*Task goal:* Write out the part of the records below that opens with the line containing "Task: Click the 'What dates of stay' label" and closes with the line containing "Action: click(254, 396)", keeping every line identical to the original.

*Records to use:*
§ §

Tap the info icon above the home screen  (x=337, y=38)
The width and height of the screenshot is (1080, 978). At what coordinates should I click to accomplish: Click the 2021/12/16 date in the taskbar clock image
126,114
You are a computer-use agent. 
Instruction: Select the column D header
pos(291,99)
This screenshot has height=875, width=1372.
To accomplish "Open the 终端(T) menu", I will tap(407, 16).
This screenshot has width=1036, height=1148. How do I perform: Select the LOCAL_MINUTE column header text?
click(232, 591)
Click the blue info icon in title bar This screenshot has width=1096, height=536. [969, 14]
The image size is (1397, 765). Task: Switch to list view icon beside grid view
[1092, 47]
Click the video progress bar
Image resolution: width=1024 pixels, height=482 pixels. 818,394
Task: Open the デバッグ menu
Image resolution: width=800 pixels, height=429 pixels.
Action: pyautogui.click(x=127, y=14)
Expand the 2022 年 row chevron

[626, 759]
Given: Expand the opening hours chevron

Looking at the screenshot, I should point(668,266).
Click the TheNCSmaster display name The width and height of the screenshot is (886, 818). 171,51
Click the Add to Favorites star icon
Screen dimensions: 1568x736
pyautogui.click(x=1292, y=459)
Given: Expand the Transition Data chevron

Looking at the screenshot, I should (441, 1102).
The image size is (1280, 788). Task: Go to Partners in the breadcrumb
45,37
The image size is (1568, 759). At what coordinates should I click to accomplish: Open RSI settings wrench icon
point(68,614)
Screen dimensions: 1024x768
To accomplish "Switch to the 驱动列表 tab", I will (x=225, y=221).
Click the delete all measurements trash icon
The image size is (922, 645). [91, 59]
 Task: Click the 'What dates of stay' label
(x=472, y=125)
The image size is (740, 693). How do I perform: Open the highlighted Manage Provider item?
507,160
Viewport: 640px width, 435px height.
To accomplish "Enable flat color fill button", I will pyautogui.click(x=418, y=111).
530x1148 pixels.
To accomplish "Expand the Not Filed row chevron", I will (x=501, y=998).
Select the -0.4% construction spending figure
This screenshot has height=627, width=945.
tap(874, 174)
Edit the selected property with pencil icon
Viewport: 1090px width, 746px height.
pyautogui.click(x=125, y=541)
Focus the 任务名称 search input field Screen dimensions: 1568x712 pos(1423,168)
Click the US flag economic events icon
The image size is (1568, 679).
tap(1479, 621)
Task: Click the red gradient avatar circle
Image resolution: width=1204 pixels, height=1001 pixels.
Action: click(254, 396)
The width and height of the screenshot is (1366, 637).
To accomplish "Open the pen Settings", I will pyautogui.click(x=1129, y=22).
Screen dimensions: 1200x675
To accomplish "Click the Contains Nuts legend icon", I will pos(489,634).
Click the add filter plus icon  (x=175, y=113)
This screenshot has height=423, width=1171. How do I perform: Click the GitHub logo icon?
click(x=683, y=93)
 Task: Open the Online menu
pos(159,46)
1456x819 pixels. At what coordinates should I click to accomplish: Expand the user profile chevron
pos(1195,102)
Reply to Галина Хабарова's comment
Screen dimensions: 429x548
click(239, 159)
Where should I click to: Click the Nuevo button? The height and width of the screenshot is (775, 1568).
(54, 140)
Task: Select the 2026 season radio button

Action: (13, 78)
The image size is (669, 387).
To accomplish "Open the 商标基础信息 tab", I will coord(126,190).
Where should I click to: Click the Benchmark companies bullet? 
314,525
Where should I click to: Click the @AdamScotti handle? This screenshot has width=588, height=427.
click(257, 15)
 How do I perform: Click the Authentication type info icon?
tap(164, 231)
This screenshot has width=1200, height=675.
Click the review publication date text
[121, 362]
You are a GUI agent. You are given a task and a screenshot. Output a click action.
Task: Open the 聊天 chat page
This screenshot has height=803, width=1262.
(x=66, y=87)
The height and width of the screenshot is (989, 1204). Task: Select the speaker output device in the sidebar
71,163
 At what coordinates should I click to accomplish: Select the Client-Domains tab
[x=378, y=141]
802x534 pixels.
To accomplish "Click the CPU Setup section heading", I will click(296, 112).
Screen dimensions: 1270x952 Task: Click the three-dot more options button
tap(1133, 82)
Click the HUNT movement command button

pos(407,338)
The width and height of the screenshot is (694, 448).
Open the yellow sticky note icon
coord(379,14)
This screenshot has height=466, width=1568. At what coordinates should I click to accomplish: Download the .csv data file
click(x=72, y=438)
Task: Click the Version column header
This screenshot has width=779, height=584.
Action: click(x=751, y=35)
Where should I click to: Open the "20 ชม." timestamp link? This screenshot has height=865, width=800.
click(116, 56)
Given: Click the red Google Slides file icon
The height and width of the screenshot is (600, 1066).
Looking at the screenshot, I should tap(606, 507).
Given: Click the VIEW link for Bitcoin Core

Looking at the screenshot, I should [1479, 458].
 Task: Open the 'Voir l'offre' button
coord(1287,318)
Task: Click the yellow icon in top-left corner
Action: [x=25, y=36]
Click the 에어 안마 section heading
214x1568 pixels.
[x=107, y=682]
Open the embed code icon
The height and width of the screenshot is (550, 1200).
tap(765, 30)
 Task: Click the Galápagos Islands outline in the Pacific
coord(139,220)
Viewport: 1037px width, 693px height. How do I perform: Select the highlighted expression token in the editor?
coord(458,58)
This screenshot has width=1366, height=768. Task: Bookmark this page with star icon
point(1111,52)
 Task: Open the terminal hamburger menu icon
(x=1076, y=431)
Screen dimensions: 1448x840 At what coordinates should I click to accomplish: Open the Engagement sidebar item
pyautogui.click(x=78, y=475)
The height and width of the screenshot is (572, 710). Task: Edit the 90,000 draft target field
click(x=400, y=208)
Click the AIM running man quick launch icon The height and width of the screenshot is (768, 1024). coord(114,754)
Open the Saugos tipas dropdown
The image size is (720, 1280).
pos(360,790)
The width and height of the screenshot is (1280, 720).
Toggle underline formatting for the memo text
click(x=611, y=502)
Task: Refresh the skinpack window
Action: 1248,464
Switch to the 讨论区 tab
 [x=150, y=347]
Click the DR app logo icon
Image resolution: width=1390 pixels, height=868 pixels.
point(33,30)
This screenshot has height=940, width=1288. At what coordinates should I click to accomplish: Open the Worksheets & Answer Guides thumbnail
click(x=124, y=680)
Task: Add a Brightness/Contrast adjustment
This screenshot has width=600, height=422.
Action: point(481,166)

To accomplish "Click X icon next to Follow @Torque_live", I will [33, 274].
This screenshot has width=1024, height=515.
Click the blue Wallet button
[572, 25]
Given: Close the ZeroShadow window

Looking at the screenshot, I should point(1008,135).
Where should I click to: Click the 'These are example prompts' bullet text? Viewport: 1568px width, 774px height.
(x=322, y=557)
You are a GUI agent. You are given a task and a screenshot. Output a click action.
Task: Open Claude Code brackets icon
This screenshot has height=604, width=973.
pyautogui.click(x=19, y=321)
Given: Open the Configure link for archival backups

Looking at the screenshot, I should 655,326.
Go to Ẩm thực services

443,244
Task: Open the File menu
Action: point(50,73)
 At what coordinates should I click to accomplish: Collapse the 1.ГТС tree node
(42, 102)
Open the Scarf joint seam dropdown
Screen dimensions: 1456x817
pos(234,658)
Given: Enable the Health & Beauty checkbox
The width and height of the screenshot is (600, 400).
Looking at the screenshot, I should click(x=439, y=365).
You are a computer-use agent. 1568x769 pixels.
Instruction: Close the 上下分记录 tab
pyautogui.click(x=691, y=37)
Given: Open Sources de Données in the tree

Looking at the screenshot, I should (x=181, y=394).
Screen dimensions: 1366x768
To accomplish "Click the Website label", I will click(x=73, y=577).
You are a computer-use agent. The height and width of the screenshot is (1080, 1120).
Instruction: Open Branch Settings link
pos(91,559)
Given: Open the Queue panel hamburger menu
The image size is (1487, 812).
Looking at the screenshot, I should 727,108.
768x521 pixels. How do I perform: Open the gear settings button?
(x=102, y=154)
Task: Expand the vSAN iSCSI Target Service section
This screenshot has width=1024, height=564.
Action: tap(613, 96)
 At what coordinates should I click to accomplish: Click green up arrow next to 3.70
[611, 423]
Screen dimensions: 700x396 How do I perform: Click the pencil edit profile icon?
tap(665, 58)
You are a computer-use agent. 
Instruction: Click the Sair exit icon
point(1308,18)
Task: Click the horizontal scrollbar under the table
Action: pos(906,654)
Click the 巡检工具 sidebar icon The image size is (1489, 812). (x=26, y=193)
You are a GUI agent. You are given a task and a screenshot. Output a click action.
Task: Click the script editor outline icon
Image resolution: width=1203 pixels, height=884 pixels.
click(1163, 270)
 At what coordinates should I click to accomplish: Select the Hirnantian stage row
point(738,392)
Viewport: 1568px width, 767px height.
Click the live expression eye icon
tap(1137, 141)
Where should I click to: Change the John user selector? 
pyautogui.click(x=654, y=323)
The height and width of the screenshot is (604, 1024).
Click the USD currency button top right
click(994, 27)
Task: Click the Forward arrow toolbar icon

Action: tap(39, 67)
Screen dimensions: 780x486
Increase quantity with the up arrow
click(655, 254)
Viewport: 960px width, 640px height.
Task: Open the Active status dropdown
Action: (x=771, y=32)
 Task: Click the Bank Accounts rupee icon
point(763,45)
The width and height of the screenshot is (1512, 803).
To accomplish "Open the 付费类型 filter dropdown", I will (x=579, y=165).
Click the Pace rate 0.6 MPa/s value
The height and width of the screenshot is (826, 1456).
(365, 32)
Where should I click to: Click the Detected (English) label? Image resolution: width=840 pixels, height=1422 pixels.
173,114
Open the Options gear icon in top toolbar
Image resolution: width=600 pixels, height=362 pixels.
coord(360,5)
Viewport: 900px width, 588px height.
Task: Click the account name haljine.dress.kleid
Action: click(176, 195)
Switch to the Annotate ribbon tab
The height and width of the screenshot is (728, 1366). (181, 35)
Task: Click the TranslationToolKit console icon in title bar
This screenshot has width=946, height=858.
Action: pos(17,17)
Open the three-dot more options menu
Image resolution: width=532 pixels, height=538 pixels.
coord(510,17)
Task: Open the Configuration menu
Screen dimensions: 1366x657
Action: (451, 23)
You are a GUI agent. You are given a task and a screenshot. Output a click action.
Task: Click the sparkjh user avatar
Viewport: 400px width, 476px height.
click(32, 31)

§ §

*Exercise output:*
 Task: Click the 'What dates of stay' label
(x=472, y=125)
The image size is (740, 693). How do I perform: Open the highlighted Manage Provider item?
507,160
Viewport: 640px width, 435px height.
To accomplish "Enable flat color fill button", I will pyautogui.click(x=418, y=111).
530x1148 pixels.
To accomplish "Expand the Not Filed row chevron", I will (x=501, y=998).
Select the -0.4% construction spending figure
This screenshot has height=627, width=945.
tap(874, 174)
Edit the selected property with pencil icon
Viewport: 1090px width, 746px height.
pyautogui.click(x=125, y=541)
Focus the 任务名称 search input field Screen dimensions: 1568x712 pos(1423,168)
Click the US flag economic events icon
The image size is (1568, 679).
tap(1479, 621)
Task: Click the red gradient avatar circle
Image resolution: width=1204 pixels, height=1001 pixels.
Action: click(254, 396)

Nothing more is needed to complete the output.